Article by Cliff Sosnow and Prakash Narayanan, © 2007, Blake, Cassels & Graydon LLP

Originally published in Blakes Bulletin on International Trade, August 2007

On June 11, 2007, an ICSID arbitration tribunal issued a decision rejecting UPS’s claim under Chapter 11 of NAFTA alleging that the Government of Canada gives its state-owned postal service, Canada Post, favourable treatment over UPS. The majority opinion appears to have taken a questionable interpretation of some aspects of NAFTA that, in the light of the detailed dissenting opinion, could be the springboard for future claims against NAFTA governments.

Overview

In 2000, United Parcel Service of America (UPS) launched a claim against the Canadian government under Chapter 11 of the North American Free Trade Agreement (NAFTA), alleging that Canada gives its state-owned postal monopoly, Canada Post, favourable treatment over other postal service companies. The final decision in this arbitration was issued on June 11, 2007, with the arbitration Tribunal ruling against UPS in its attempt to win damages. The decision ends a seven-year legal battle in which UPS sought USD 160 million in damages and has implications for a number of industries. It is likely that the decision has, at least temporarily, granted relief to NAFTA governments from claims of discrimination against a variety of government-operated services, from public highways to garbage collection. However, the dissenting opinion of one of the arbitrators points to a number of issues with the reasoning provided for the Tribunal’s decision. As a result, it is unclear as to how long the relief for NAFTA governments will last.

The Decision

On April 19, 2000, UPS filed its notice of arbitration and statement of claim before the International Centre for Settlement of Investment Disputes (ICSID). UPS alleged that its Canadian operations were being commercially harmed by unfair preferences and advantages given by the Canadian government to Canada Post, in violation of Canada’s "national treatment" obligations under NAFTA. The "national treatment" obligation arises from Article 1102 of NAFTA and requires Canada to accord to U.S. investors or investments in "like circumstances" treatment "no less favourable" than that accorded by Canada to its own investors and investments.

────────────────

What is required - Rewrite the passage of the article on the UPS arbitration, starting with "On April 19, 2000, UPS" and going on through "investors and investments.", with "United Parcel Service" in place of "UPS".

Supplied material -
────────────────

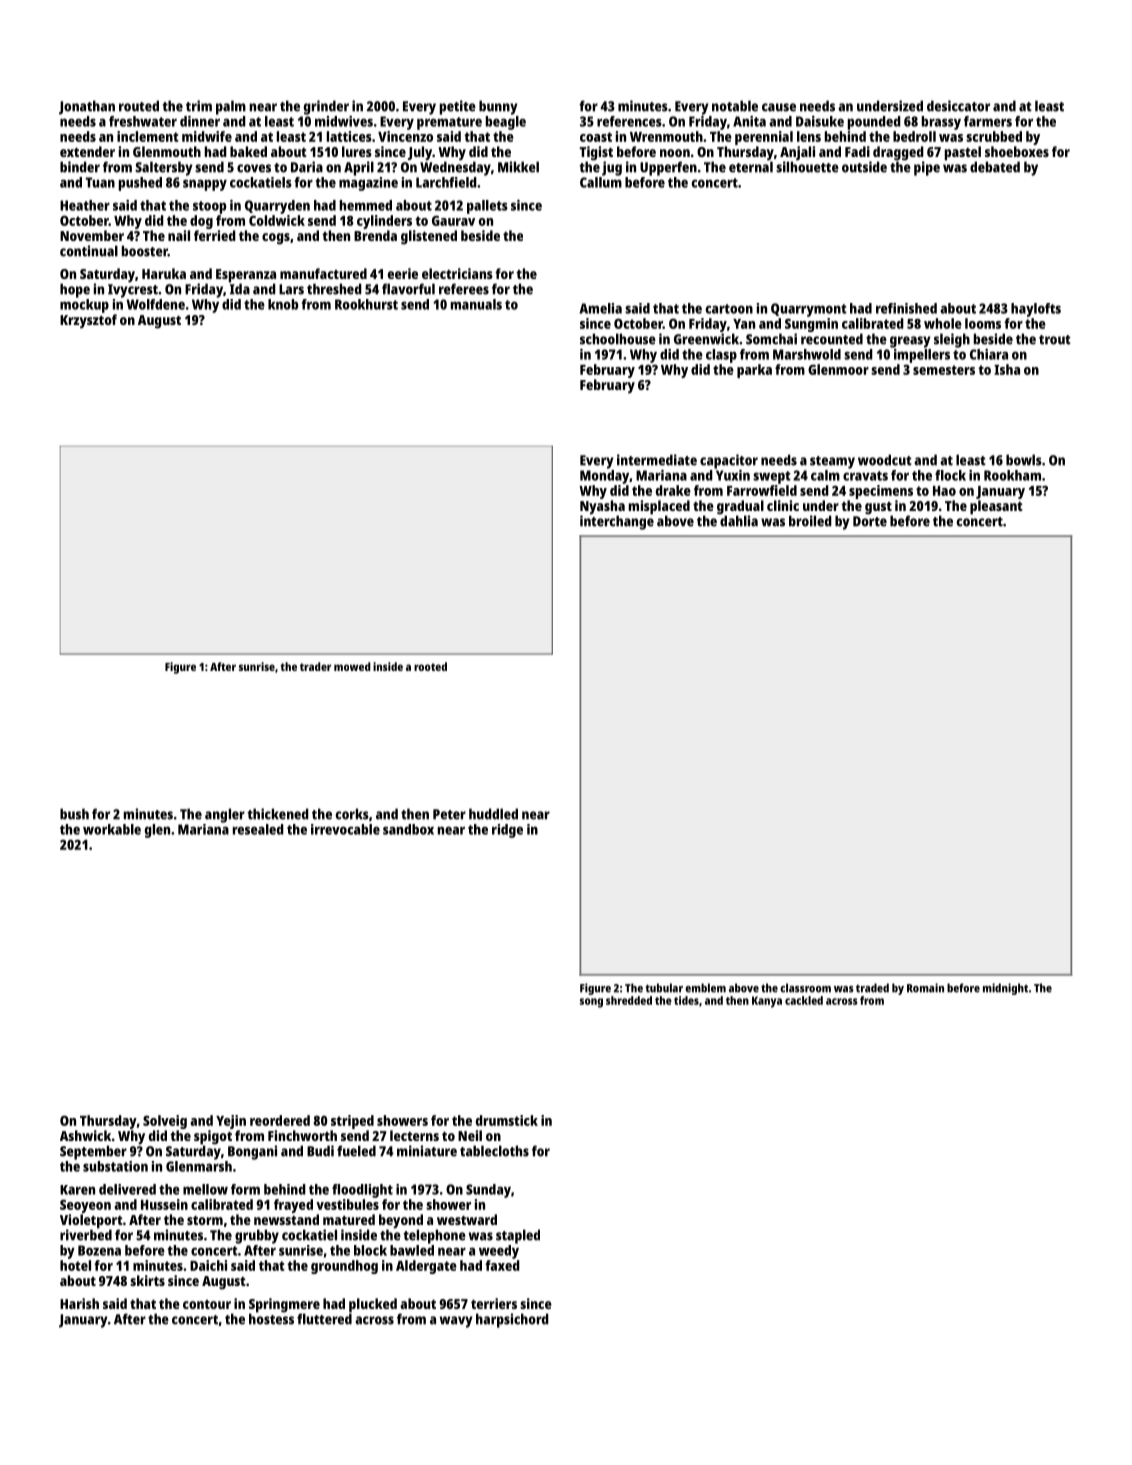  What do you see at coordinates (199, 106) in the screenshot?
I see `trim` at bounding box center [199, 106].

────────────────

Answer to the exercise -
On April 19, 2000, United Parcel Service filed its notice of arbitration and statement of claim before the International Centre for Settlement of Investment Disputes (ICSID). United Parcel Service alleged that its Canadian operations were being commercially harmed by unfair preferences and advantages given by the Canadian government to Canada Post, in violation of Canada’s "national treatment" obligations under NAFTA. The "national treatment" obligation arises from Article 1102 of NAFTA and requires Canada to accord to U.S. investors or investments in "like circumstances" treatment "no less favourable" than that accorded by Canada to its own investors and investments.